Houston Airport had this really big problem. Passengers complained about the time it took for luggage to arrive at the terminal building after the airplane had landed. The Airport invested millions to solve this pain point. They improved the process, hired more people, and introduced new technology. They eventually succeeded in reducing the wait time to 7 minutes. However, users still complained. The Airport realized that they had reached a point where optimizing the process/design was no longer optimal. So they did something different. They reframed the problem. By reframing the problem, they discovered that it was not the time it took to get the luggage to the terminal building that was the problem. It was the time the passengers had to wait for the luggage that was the problem. The Airport decided to park the airplanes further away from the terminal building. Consequently, it took some time for passengers to arrive at the terminal building, thus reducing the wait time for luggage, and voila! Complaints dropped drastically.

One lesson that could be learned from this story is that speed could have unintended consequences, especially when granted to the wrong client or in the wrong context. Therefore, it makes sense to control which and how much traffic accesses our resources. Whenever such control is lacking or ineffective, developer productivity suffers, as engineers spend more time responding to platform incidences (PIs). Existing controls could benefit from an additional dimension as long as such a dimension does not introduce unnecessary complexity or increase response time noticeably.

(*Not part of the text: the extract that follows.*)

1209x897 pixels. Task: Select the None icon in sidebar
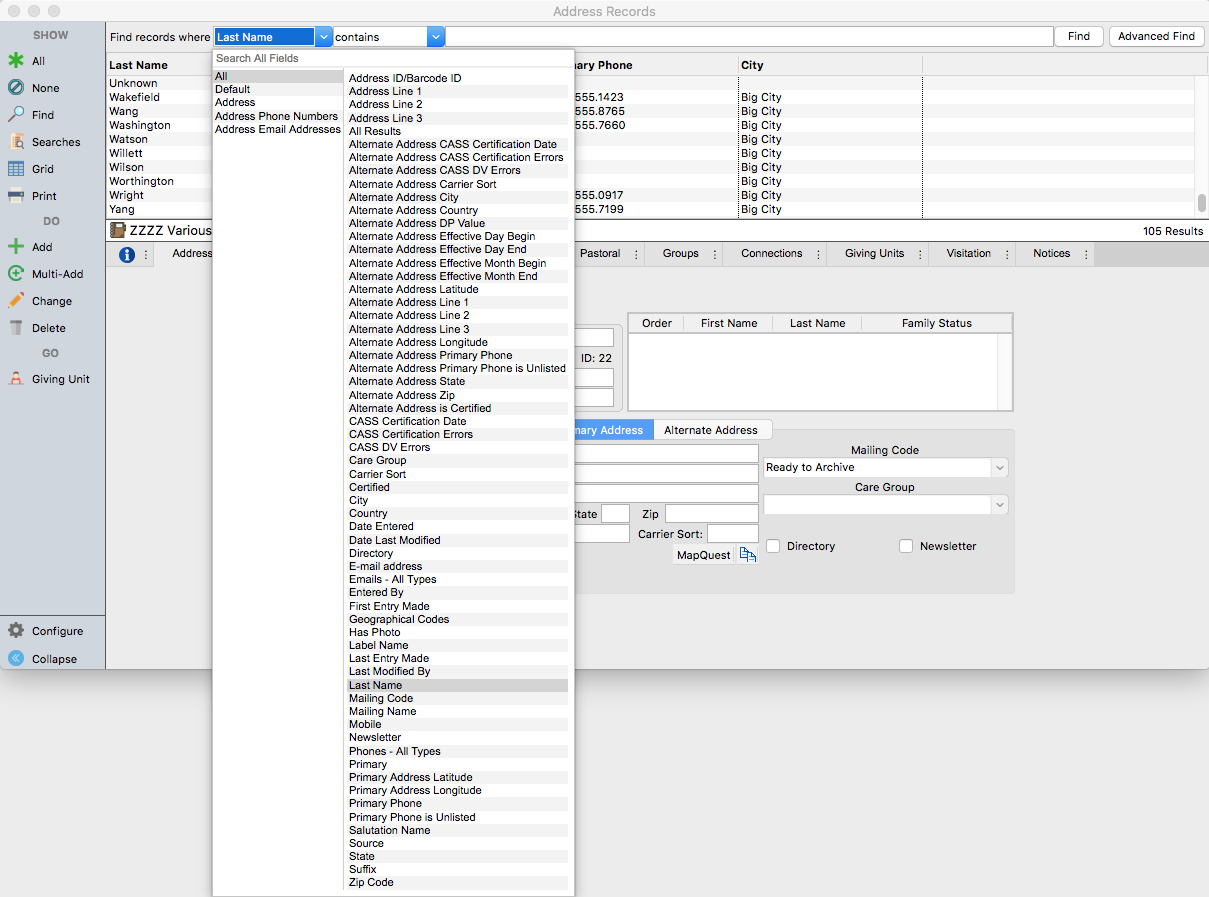click(16, 88)
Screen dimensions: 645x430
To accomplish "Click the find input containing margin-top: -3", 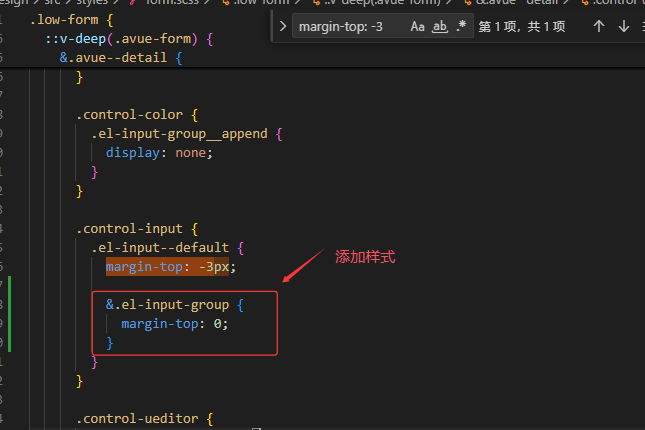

This article will explore rate-limiting as an additional dimension of controlling access to our resources.

What Is Rate Limiting?

Rate limiting is a mechanism used to control consumption over time. This consumption over time is known as the rate. Hence, the term rate limiting. The goal of a rate-limiting system is to work well when the system is under heavy load. It needs to be built for the worst 1%, not the good 99%.

More Than Limiting

Rate limiting is more than limiting. It could also be used to shape traffic in various ways. For example, smoothing of bursts in traffic. We increase the resiliency of the system by smoothing bursts in traffic. See diagram below:

Why Limit Rates?

It is easy to design a system that is 95% resilient. However, moving the resiliency dial to 99.99% requires a well-architected system. This is where rare-limiting, amongst other resiliency mechanisms, comes in. These mechanisms are gaining traction for the following reasons:

Growth often happens during periods of high load.
It is increasingly easier to exploit public resources due to the advent of AI and related tools.

With rate-limiting, we could achieve the following:

Traffic shaping
Prevent attacks — e.g., DDoS/brute force attacks.
Prevent resource starvation — Some unusual traffic is caused by bots, errors in software, or configurations in some other part of the system, not malicious attacks.
Improve developer productivity
Save cost.

Common Rate-Limiting Algorithms (Optional Section)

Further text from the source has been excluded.